O Ministro do STF, Luiz Fux, Relator da ADIn proposta pela ABRASEL, visando colher junto à sociedade civil informações voltadas a subsidiar o acerto da decisão a ser proferida, patrocinou nos dias 07 e 14 de maio deste ano, audiência pública que contou com a participação de várias entidades interessadas no tema, dentre as quais a Associação Brasileira de Bares e Casas Noturnas – ABRABAR, presidida por Fábio Aguayo que, na oportunidade, manifestou como certo que o Estado não pode ingressar na inviolabilidade domiciliar e proibir o consumo de bebidas alcoólicas dentro de casa, ainda que quem a consome planeje conduzir logo após um automóvel. Deve, no entanto, punir esta conduta se flagrada em via pública.
No entanto, é igualmente certo que, pelos meios que se encontram à sua disposição, o Estado tem o dever de atuar para diminuir estatísticas tão alarmantes, empregando métodos destinados a punir a direção alcoolizada. Nessa medida, ao Estado deve ser resguardada a prerrogativa de, além da aplicação da pena pecuniária (sustentando a constitucionalidade da Lei questionada pela ADIn), negar ou caçar o alvará de atuação dos estabelecimentos que comercializam bebidas alcoólicas nas margens das rodovias e que patrocinam, assim, nítido incentivo ao consumo por motoristas em trânsito.
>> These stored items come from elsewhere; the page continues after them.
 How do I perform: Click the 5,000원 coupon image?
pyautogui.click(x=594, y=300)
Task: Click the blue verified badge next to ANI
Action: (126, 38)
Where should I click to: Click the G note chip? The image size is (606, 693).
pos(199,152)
O assunto não é novo e é constante nas pautas de discussão das causas de morte mais frequentes em todo o mundo. Nos Estados Unidos, o aumento da idade legal para beber em quase todos os estados para 21 anos é apontado como um dos recursos para a redução das mortes no trânsito. A Suécia, com a entrada na União Européia, em 1995, se viu obrigada a reduzir sua outrora rígida política de restrições à venda de álcool. O resultado foi uma retomada das mortes no trânsito de 18% em 1997 para 28% em 2002.
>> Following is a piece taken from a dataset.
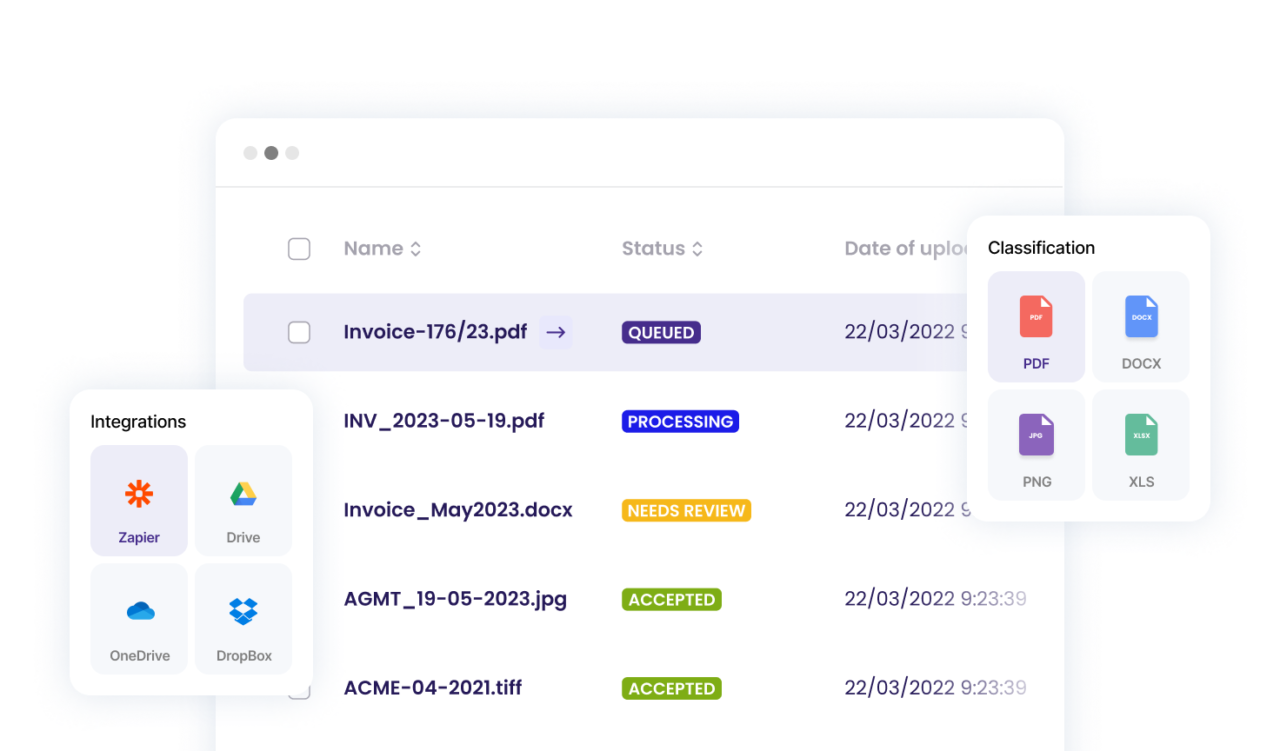Click the PROCESSING badge on INV_2023-05-19.pdf

(680, 421)
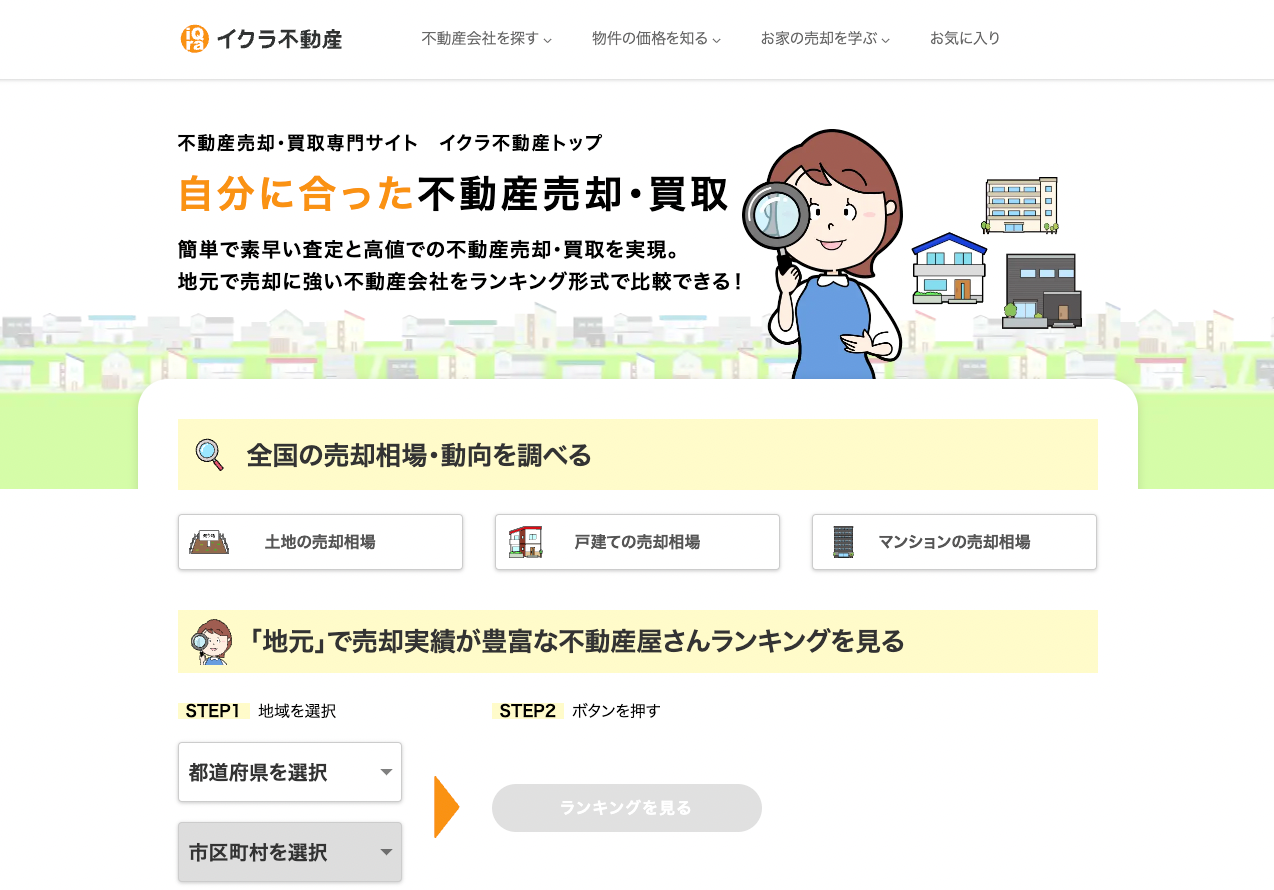Click the red-roof house icon in 戸建ての売却相場
1274x890 pixels.
[525, 542]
Como sustenta a ABRABAR, o Brasil, quinto país com o maior número de mortes no trânsito, não pode se afastar deste objetivo mundial, devendo agir para reduzir drasticamente essa estatística.
Os suecos, no entanto, continuam preocupados, tentando reduzir o índice de 178 mortes por ano em acidentes de trânsito.
*Doutor e Mestre em Direito do Estado pela UFPr. Coordenador-Geral do Curso de Direito da OPET.